I don't say it's easy, at least from organizational/product-development perspective. But that's basically how every translation website before GT worked: type a word in language A, select language B, get the result(s) from a dictionary, done. In the nineties I had this pocket device: https://i.imgur.com/Yp9yTRL.png which would look up and translate words in 8 languages. Today I have a smartphone which can connect to a datacenter with enormous computing power, but a dictionary lookup is a hard problem?
I think the problem is cultural, not one of engineering.
I can't say I can point to any sort of evidence of this, so take it with a pinch of salt, but my gut feeling is that the people in Google who are responsible for GT are somewhat fanatical about making purely statistical machine translation (and, in particular, deep-learning machine translation, a.k.a. neural machine translation) work.
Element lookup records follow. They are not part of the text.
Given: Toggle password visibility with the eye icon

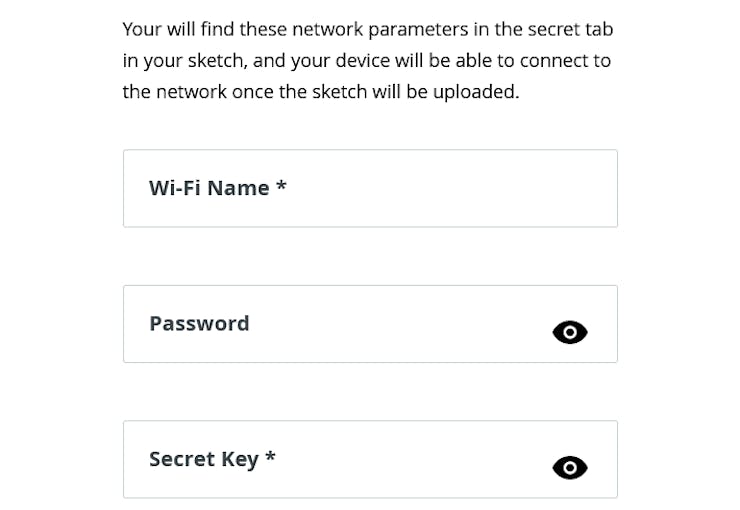Looking at the screenshot, I should pyautogui.click(x=570, y=333).
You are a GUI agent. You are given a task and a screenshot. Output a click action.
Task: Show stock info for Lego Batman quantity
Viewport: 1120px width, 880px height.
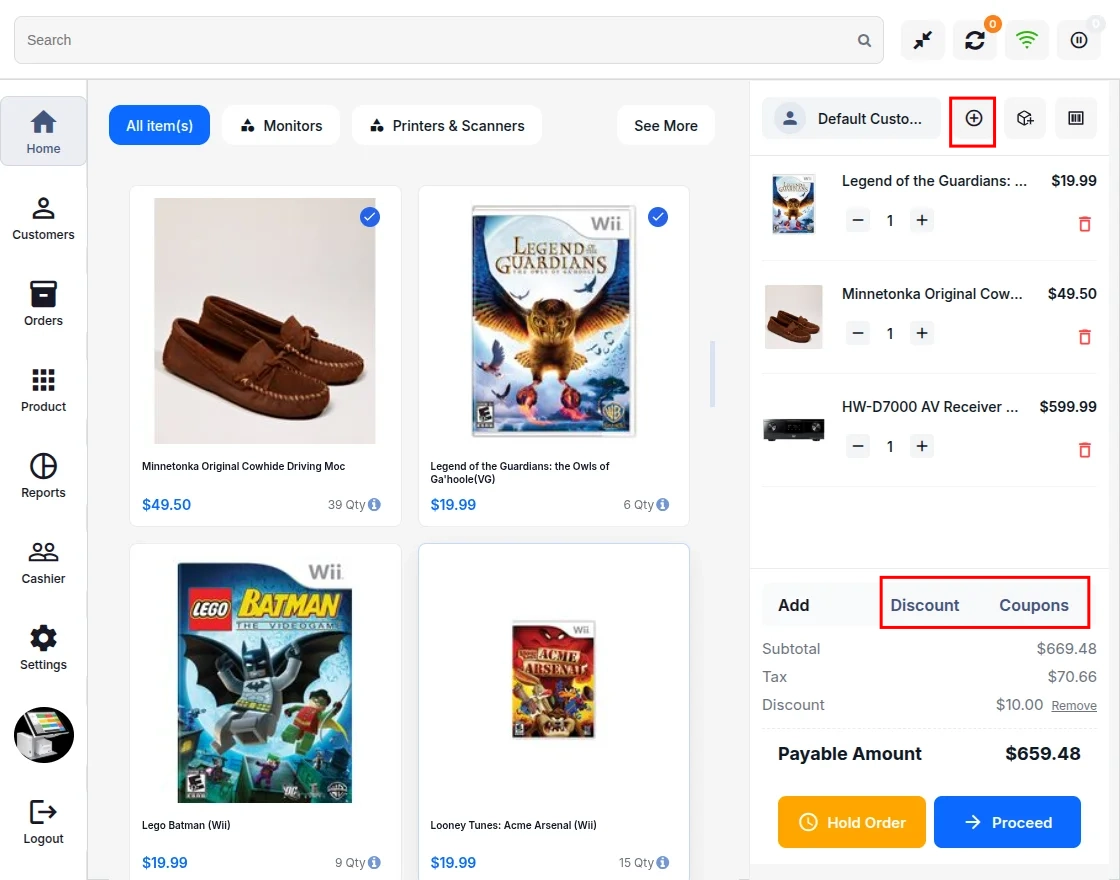(374, 862)
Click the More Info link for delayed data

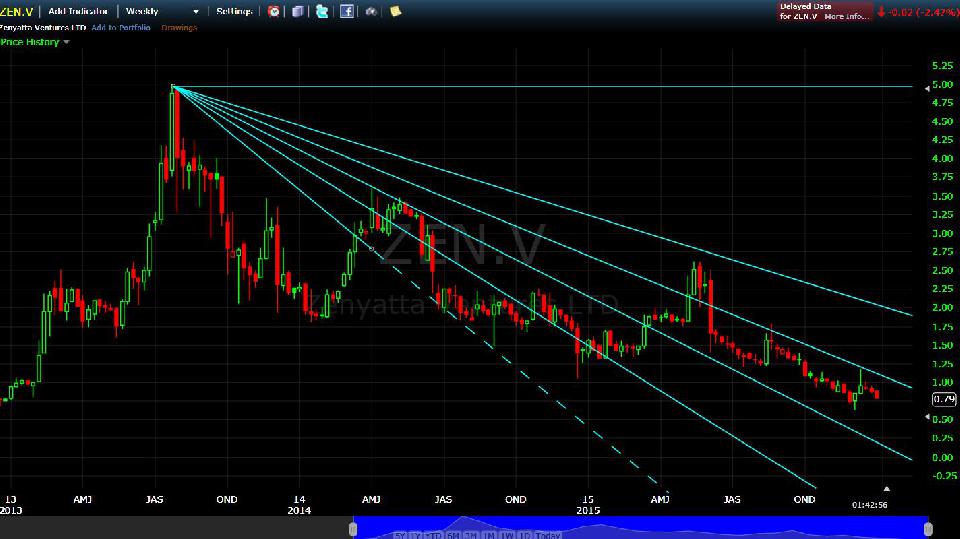[x=846, y=17]
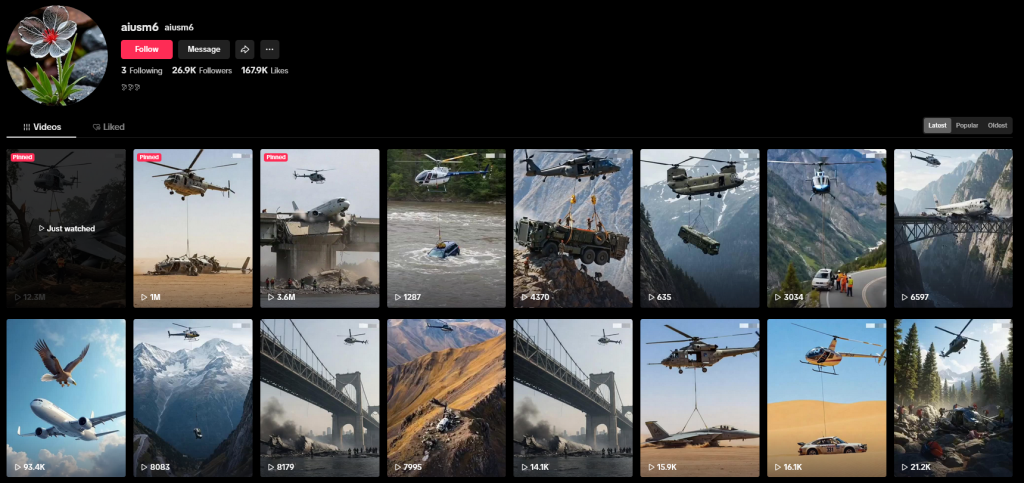The image size is (1024, 483).
Task: Open the Just watched video thumbnail
Action: [66, 228]
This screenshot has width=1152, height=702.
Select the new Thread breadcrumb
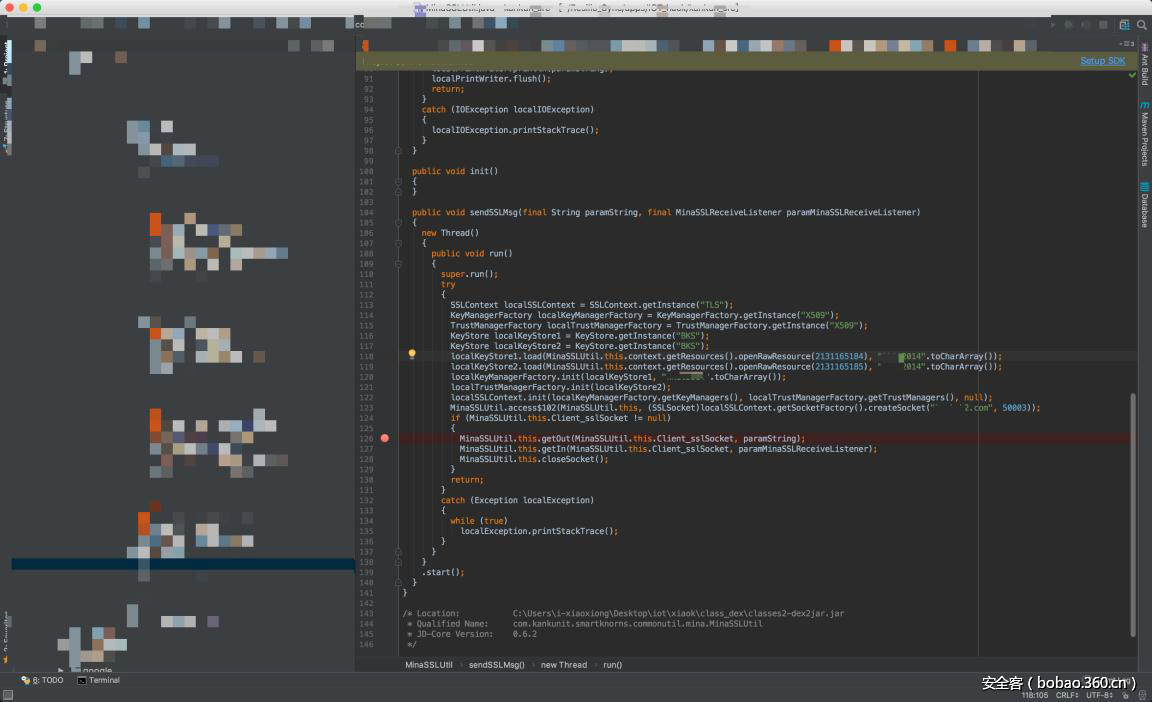564,664
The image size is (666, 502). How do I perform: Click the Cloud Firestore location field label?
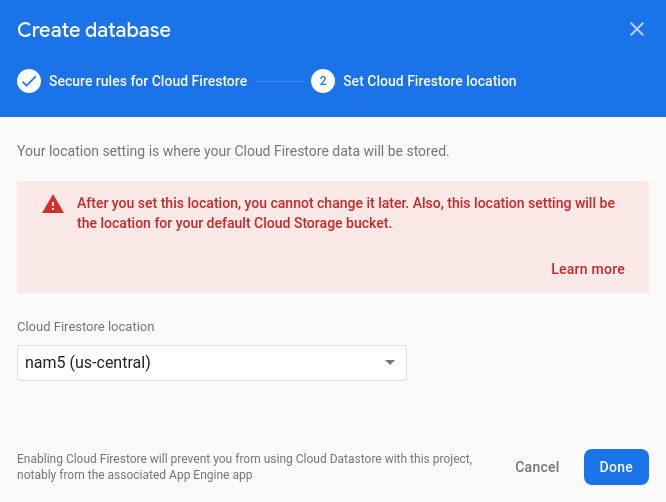(x=86, y=326)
They are most probably perfectly well aware that it is possible to improve their system by using some rule-based fall-backs, or some background knowledge, but they have decided that they dont' want to use those and instead want to do machine translation from scratch and from data only, without any expert input.
As a developer I kind of get it: "we have all this machinery so we won't compromise to use the simple route even if it makes sense short-term; let's improve our product instead". But as a user I'd expect Google to be at least as good as dictionary lookup from two decades ago, and do PL -> RU or PL -> DE instead of PL -> EN -> RU, PL -> EN -> DE when I type in a single word.
Google Translate simply isn’t meant to be used for dictionary lookup, though. If you use it for that then you’re using the wrong tool.
This is like complaining that Word isn’t as good as vi, which is decades old, for text editing. Sure they could bolt a text editor onto Word if they wanted to, but why bother? That’s not what people are looking for when they use the product. And if that’s what you want, there are many other choices that are much better.